Tuesday, August 20, 2013

Understanding Apache Hive


  
Introduction

  BigData and Hive

Apache Hive is a software application created to facilitate data analyses on Apache Hadoop. It is a Java framework that helps extracting knowledge from data placed on a HDFS cluster by providing a SQL-like interface to it.

The Apache Hadoop platform is a major project on distributed computing and it is commonly assumed to be the best approach when dealing with BigData challenges.
It is now very well established that great volume of data is produced everyday. Whether it is by system logs or by users purchases, the amount of information generated is such that previous existing Databases and Datawarehouses solutions don’t seem to scale well enough.
The MapReduce programming paradigm was uncovered in 2004 as a new approach on processing large datasets. In 2005 its OpenSource version, Hadoop, was created by Doug Cutting. Although Hadoop is not set for substituting relational databases, it is a good solution for big data analyses.

Hadoop facilitates large data processing, but it still requires skillful programmers to create the Map and Reduce functions to analyze the data. All analyzes made through Hadoop had to be condensed on these two functions. Creating this type of applications might be challenging and difficult to maintain. Previous data developers had difficulty on extracting intelligence from their data.
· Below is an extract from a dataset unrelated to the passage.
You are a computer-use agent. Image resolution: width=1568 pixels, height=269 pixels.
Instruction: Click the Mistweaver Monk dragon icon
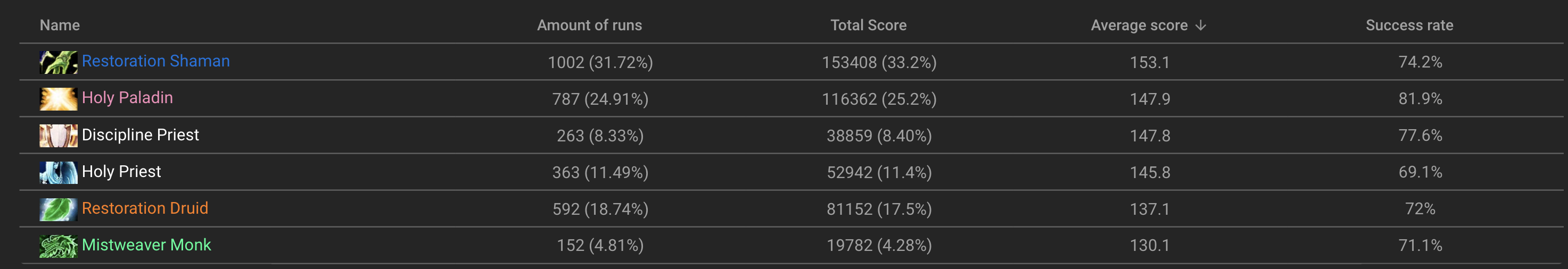59,245
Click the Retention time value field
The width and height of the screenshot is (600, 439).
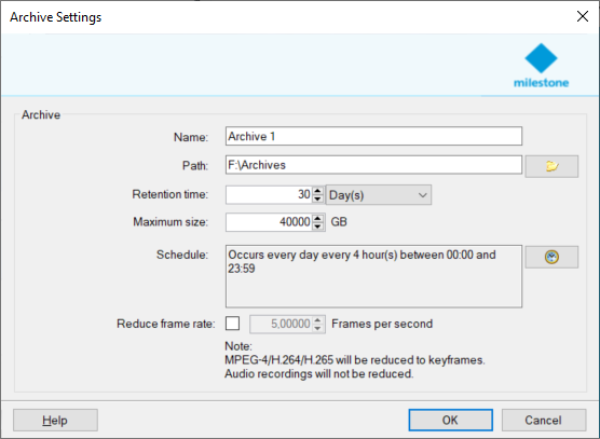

Hive was created to overcome this issues.

Apache Hive

First introduced by Facebook and latter donated to the Apache Software Foundation, it is a data warehouse interface for Hadoop. With Hive, users can create SQL statements that will be automatically converted to MapReduce jobs and run on a HDFS cluster.

Data can be inserted or dealt with on the Hadoop cluster through command line interface using statements from the Hive Quey Language, or HiveQL, such as SELECT, INSERT or CREATE TABLE. Users can also create their own User Defined Functions, by extending the UDF class already provided. Within these statements tables can be defined using primitive types as integers, floating points, strings, dates and booleans. Furthermore, new types can be created by grouping these primitives types into maps and arrays. Please check https://cwiki.apache.org/Hive/languagemanual.html for more information on HiveQL.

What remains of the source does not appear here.